■ **Text shown**:
"""

Define the term self-inductance of a solenoid. Obtain the expression for the magnetic energy stored in an inductor of self-inductance L to build up a current I through it.

Q23 :

For the past some time, Aarti had been observing some erratic body movement, unsteadiness and lack of coordination in the activities of her sister Radha, who also used to complain of severe headache occasionally. Aarti suggested to her parents to get a medical check-up of Radha. The doctor thoroughly examined Radha and diagnosed that she has a brain tumour.
(a) What, according to you, are the values displayed by Aarti?
(b) How can radioisotopes help a doctor to diagnose brain tumour?

Q24 :

A convex lens of focal length 20 cm is placed coaxially with a concave mirror of focal length 10 cm at a distance of 50 cm apart from each other. A beam of light coming parallel to the principal axis is incident on the convex lens. Find the position of the final image formed by this combination. Draw the ray diagram showing the formation of the image.

Q25 :

Write two basic modes of communication. Explain the process of amplitude modulation. Draw a schematic sketch showing how amplitude modulated signal is obtained by superposing a modulating signal over a sinusoidal carrier wave.

Q26 :

An electron microscope uses electrons accelerated by a voltage of 50 kV. Determine the de-Broglie wavelength associated with the electrons. Taking other factors, such as numerical aperture etc. to be same, how does the resolving power of an electron microscope compare with that of an optical microscope which used yellow light?

Q27 :

Write any two distinguishing features between conductors, semiconductors and insulators on the basis of energy band diagrams.

Q28 :

(a) Deduce an expression for the frequency of revolution of a charged particle in a magnetic field and show that it is independent of velocity or energy of the particle.

(b) Draw a schematic sketch of a cyclotron. Explain, giving the essential details of its construction, how it is used to accelerate the charged particles.

OR

(a) Draw a labelled diagram of a moving coil galvanometer. Describe briefly its principle and working.

"""

■ **Task to carry out**:
Update the physics exam text by reproducing everything from "Write two basic" down to "used yellow light?", with "carrier wave" replaced by "carrier signal". Rely only on the physics exam text.

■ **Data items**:

"""

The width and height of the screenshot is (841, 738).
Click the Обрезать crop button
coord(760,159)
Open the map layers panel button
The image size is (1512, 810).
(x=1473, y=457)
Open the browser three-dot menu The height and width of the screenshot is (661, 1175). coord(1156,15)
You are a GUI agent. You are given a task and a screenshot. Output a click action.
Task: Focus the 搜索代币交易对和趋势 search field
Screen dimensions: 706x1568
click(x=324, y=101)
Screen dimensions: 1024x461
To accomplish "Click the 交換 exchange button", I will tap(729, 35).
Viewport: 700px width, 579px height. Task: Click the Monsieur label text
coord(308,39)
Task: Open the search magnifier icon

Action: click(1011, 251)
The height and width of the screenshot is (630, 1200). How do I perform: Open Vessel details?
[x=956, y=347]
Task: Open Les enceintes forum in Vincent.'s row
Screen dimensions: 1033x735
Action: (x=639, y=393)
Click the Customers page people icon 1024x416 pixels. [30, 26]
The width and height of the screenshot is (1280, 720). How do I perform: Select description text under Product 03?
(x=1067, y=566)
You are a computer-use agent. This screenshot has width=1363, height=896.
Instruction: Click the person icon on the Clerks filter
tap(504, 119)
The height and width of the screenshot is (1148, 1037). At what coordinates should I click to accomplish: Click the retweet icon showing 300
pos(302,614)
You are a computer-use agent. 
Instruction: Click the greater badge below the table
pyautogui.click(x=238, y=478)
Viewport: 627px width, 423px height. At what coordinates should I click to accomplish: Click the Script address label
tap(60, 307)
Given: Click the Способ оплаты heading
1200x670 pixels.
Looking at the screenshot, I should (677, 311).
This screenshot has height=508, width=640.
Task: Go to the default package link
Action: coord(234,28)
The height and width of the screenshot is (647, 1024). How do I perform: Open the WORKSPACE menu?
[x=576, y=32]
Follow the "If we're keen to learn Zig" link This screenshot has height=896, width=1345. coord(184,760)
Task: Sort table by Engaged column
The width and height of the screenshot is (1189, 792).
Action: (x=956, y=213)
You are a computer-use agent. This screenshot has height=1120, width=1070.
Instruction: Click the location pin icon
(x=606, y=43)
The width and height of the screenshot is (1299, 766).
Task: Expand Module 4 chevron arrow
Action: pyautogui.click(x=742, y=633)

"""

■ **Reply to the exercise**:
Write two basic modes of communication. Explain the process of amplitude modulation. Draw a schematic sketch showing how amplitude modulated signal is obtained by superposing a modulating signal over a sinusoidal carrier signal.

Q26 :

An electron microscope uses electrons accelerated by a voltage of 50 kV. Determine the de-Broglie wavelength associated with the electrons. Taking other factors, such as numerical aperture etc. to be same, how does the resolving power of an electron microscope compare with that of an optical microscope which used yellow light?